*** Opening of DATA TO EXAMINE ***

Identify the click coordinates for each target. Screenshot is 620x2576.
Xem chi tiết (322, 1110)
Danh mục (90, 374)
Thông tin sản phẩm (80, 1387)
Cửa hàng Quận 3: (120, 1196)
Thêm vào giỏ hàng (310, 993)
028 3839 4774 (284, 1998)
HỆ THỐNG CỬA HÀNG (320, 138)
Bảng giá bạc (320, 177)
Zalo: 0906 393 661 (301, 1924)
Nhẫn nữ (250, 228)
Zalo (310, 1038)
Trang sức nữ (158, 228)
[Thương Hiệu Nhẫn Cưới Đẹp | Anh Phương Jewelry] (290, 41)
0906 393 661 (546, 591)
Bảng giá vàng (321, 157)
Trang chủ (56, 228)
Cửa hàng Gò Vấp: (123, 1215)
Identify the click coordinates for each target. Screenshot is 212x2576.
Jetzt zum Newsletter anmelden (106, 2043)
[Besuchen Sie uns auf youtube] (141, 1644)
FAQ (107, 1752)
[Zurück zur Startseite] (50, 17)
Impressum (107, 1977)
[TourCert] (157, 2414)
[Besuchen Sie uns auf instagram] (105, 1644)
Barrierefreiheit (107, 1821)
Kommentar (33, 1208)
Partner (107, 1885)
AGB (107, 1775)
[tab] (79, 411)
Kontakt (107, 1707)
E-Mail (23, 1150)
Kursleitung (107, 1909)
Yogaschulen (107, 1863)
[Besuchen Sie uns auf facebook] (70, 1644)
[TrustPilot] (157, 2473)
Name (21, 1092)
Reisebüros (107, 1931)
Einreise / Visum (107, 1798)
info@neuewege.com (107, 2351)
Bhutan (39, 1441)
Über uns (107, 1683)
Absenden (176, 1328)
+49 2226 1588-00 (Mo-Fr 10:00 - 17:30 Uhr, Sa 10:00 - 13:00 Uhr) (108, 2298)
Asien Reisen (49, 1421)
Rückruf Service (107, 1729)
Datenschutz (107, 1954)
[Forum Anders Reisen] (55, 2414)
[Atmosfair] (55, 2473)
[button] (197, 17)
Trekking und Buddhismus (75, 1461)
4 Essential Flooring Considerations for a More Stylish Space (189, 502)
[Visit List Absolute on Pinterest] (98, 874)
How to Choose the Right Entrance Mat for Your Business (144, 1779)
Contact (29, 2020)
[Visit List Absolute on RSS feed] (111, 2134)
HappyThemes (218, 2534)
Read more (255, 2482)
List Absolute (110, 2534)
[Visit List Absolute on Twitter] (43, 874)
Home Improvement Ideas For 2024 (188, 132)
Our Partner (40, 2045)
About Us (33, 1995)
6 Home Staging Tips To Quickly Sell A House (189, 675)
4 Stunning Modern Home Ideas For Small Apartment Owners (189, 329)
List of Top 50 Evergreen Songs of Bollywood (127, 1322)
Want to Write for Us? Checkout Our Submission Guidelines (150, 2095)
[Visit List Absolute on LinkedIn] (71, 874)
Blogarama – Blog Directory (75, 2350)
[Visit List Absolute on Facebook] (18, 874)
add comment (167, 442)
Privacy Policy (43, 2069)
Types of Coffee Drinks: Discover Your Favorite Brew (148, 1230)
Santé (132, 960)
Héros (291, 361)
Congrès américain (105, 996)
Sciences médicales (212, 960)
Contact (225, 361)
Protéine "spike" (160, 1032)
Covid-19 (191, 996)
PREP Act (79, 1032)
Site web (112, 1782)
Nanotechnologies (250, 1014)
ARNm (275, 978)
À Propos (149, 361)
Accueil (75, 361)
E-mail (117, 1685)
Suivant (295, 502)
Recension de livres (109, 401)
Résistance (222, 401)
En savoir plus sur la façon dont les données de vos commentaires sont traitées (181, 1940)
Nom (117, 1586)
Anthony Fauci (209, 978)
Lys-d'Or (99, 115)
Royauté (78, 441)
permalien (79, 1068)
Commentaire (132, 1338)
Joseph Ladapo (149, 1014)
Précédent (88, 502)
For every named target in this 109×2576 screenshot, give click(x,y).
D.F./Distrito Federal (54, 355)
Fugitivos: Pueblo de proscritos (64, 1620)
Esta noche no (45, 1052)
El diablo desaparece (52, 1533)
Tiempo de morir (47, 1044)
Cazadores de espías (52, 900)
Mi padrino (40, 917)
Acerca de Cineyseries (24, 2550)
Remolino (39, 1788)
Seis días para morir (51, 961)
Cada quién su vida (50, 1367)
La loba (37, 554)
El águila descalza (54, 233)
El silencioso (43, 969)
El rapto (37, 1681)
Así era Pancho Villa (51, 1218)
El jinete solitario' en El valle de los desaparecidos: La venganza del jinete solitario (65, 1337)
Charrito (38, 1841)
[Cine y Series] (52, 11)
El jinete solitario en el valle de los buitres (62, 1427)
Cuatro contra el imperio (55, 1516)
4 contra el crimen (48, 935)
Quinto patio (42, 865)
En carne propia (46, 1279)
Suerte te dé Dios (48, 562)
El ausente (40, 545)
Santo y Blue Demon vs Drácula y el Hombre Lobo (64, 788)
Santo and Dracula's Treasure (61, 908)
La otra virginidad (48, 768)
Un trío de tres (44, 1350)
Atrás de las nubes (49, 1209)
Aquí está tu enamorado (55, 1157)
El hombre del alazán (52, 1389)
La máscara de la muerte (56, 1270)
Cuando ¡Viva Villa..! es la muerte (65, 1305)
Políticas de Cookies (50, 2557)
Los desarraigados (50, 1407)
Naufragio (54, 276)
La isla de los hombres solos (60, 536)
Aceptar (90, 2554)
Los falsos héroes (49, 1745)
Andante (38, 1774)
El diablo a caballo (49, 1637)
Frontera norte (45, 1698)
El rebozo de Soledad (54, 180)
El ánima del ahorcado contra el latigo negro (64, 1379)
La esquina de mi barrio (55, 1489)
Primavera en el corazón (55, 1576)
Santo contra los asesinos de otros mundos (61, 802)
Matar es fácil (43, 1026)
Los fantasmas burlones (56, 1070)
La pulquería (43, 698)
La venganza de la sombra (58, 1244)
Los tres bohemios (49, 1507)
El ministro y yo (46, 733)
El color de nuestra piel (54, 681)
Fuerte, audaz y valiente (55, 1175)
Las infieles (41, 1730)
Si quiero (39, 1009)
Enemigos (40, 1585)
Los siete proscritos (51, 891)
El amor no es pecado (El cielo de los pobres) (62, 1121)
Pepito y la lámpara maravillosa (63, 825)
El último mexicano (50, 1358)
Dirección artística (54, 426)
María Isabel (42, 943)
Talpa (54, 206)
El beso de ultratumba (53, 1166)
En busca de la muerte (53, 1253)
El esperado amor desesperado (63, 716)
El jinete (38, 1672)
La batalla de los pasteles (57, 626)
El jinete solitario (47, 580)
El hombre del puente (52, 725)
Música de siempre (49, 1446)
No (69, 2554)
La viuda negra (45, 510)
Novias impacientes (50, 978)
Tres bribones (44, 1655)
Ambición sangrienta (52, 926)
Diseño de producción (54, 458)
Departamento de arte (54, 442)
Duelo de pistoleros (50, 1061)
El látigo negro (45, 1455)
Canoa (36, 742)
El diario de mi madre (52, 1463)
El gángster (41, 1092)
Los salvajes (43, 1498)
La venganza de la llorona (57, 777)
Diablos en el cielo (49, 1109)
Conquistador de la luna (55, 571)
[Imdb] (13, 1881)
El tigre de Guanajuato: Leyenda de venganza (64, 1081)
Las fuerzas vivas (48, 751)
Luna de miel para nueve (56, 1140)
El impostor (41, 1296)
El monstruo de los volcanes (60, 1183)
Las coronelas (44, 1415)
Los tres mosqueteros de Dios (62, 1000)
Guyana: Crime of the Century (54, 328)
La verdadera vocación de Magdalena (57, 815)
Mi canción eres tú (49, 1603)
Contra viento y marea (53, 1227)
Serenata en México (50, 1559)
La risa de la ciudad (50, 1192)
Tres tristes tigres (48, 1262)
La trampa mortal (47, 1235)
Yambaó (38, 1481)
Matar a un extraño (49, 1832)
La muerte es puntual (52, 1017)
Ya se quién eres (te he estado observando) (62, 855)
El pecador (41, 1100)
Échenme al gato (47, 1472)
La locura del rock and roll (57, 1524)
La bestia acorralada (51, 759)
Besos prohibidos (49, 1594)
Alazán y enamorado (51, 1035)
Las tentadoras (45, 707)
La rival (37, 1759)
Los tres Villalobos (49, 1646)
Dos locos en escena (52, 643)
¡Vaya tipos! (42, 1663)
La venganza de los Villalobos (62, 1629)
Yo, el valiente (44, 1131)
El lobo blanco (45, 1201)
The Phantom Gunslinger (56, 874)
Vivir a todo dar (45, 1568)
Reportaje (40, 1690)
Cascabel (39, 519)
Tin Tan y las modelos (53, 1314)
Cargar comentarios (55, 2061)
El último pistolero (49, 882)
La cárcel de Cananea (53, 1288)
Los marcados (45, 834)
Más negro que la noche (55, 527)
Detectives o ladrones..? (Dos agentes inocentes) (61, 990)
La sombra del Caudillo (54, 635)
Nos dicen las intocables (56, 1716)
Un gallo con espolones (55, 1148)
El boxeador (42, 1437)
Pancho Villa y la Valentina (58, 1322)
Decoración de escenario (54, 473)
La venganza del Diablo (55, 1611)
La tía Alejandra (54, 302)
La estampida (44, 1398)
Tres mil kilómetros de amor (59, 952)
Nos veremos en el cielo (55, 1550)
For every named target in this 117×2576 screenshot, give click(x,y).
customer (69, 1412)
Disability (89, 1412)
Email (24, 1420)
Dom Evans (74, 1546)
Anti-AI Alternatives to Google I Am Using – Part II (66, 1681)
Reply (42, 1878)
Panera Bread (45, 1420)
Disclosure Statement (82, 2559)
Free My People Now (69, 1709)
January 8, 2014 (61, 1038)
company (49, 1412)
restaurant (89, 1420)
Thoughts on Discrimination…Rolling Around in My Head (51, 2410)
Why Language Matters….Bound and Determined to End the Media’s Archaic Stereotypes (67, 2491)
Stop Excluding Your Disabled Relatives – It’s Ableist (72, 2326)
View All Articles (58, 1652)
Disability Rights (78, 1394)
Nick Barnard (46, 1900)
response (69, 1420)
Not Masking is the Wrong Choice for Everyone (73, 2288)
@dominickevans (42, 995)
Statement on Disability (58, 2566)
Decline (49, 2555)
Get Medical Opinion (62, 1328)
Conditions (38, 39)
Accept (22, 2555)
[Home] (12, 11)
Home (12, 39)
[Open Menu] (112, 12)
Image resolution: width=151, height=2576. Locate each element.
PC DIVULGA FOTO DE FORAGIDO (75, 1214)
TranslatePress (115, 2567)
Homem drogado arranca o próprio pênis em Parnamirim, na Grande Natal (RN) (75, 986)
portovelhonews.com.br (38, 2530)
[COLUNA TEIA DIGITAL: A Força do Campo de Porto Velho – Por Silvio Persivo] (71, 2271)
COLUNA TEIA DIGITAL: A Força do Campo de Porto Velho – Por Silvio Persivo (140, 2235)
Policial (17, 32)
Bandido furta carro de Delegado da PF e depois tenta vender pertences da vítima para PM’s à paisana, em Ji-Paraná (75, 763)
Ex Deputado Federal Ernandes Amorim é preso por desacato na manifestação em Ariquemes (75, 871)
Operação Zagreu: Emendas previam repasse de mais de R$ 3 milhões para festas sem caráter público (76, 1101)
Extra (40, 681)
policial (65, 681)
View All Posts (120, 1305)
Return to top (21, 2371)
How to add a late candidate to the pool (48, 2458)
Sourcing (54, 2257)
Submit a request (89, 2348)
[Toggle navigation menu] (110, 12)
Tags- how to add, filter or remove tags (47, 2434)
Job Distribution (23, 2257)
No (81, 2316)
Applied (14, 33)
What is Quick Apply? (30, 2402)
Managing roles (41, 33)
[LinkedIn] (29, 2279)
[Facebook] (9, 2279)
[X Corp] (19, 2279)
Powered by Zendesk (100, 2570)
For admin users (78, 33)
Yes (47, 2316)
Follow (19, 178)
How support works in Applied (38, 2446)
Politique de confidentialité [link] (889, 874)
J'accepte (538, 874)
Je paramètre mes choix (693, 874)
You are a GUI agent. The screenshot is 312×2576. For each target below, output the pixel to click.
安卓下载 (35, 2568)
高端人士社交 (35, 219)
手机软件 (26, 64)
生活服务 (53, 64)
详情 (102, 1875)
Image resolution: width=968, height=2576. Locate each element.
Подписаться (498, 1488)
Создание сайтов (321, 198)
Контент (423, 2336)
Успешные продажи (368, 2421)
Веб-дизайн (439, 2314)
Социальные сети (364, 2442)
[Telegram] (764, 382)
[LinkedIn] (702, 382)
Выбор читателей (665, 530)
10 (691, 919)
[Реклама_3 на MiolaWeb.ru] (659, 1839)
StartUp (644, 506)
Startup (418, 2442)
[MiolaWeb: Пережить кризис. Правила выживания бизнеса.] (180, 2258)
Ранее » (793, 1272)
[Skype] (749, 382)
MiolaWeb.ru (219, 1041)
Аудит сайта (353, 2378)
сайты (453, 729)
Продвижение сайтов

*** Close of DATA TO EXAMINE ***

EXERCISE: Looking at the data above, return every line from the one with "Nanotechnologies (250, 1014)" down to the one with "La venganza de la sombra (58, 1244)", exactly and inclusively.

REPLY:
Nanotechnologies (250, 1014)
ARNm (275, 978)
À Propos (149, 361)
Accueil (75, 361)
E-mail (117, 1685)
Suivant (295, 502)
Recension de livres (109, 401)
Résistance (222, 401)
En savoir plus sur la façon dont les données de vos commentaires sont traitées (181, 1940)
Nom (117, 1586)
Anthony Fauci (209, 978)
Lys-d'Or (99, 115)
Royauté (78, 441)
permalien (79, 1068)
Commentaire (132, 1338)
Joseph Ladapo (149, 1014)
Précédent (88, 502)
For every named target in this 109×2576 screenshot, give click(x,y).
D.F./Distrito Federal (54, 355)
Fugitivos: Pueblo de proscritos (64, 1620)
Esta noche no (45, 1052)
El diablo desaparece (52, 1533)
Tiempo de morir (47, 1044)
Cazadores de espías (52, 900)
Mi padrino (40, 917)
Acerca de Cineyseries (24, 2550)
Remolino (39, 1788)
Seis días para morir (51, 961)
Cada quién su vida (50, 1367)
La loba (37, 554)
El águila descalza (54, 233)
El silencioso (43, 969)
El rapto (37, 1681)
Así era Pancho Villa (51, 1218)
El jinete solitario' en El valle de los desaparecidos: La venganza del jinete solitario (65, 1337)
Charrito (38, 1841)
[Cine y Series] (52, 11)
El jinete solitario en el valle de los buitres (62, 1427)
Cuatro contra el imperio (55, 1516)
4 contra el crimen (48, 935)
Quinto patio (42, 865)
En carne propia (46, 1279)
Suerte te dé Dios (48, 562)
El ausente (40, 545)
Santo y Blue Demon vs Drácula y el Hombre Lobo (64, 788)
Santo and Dracula's Treasure (61, 908)
La otra virginidad (48, 768)
Un trío de tres (44, 1350)
Atrás de las nubes (49, 1209)
Aquí está tu enamorado (55, 1157)
El hombre del alazán (52, 1389)
La máscara de la muerte (56, 1270)
Cuando ¡Viva Villa..! es la muerte (65, 1305)
Políticas de Cookies (50, 2557)
Los desarraigados (50, 1407)
Naufragio (54, 276)
La isla de los hombres solos (60, 536)
Aceptar (90, 2554)
Los falsos héroes (49, 1745)
Andante (38, 1774)
El diablo a caballo (49, 1637)
Frontera norte (45, 1698)
El rebozo de Soledad (54, 180)
El ánima del ahorcado contra el latigo negro (64, 1379)
La esquina de mi barrio (55, 1489)
Primavera en el corazón (55, 1576)
Santo contra los asesinos de otros mundos (61, 802)
Matar es fácil (43, 1026)
Los fantasmas burlones (56, 1070)
La pulquería (43, 698)
La venganza de la sombra (58, 1244)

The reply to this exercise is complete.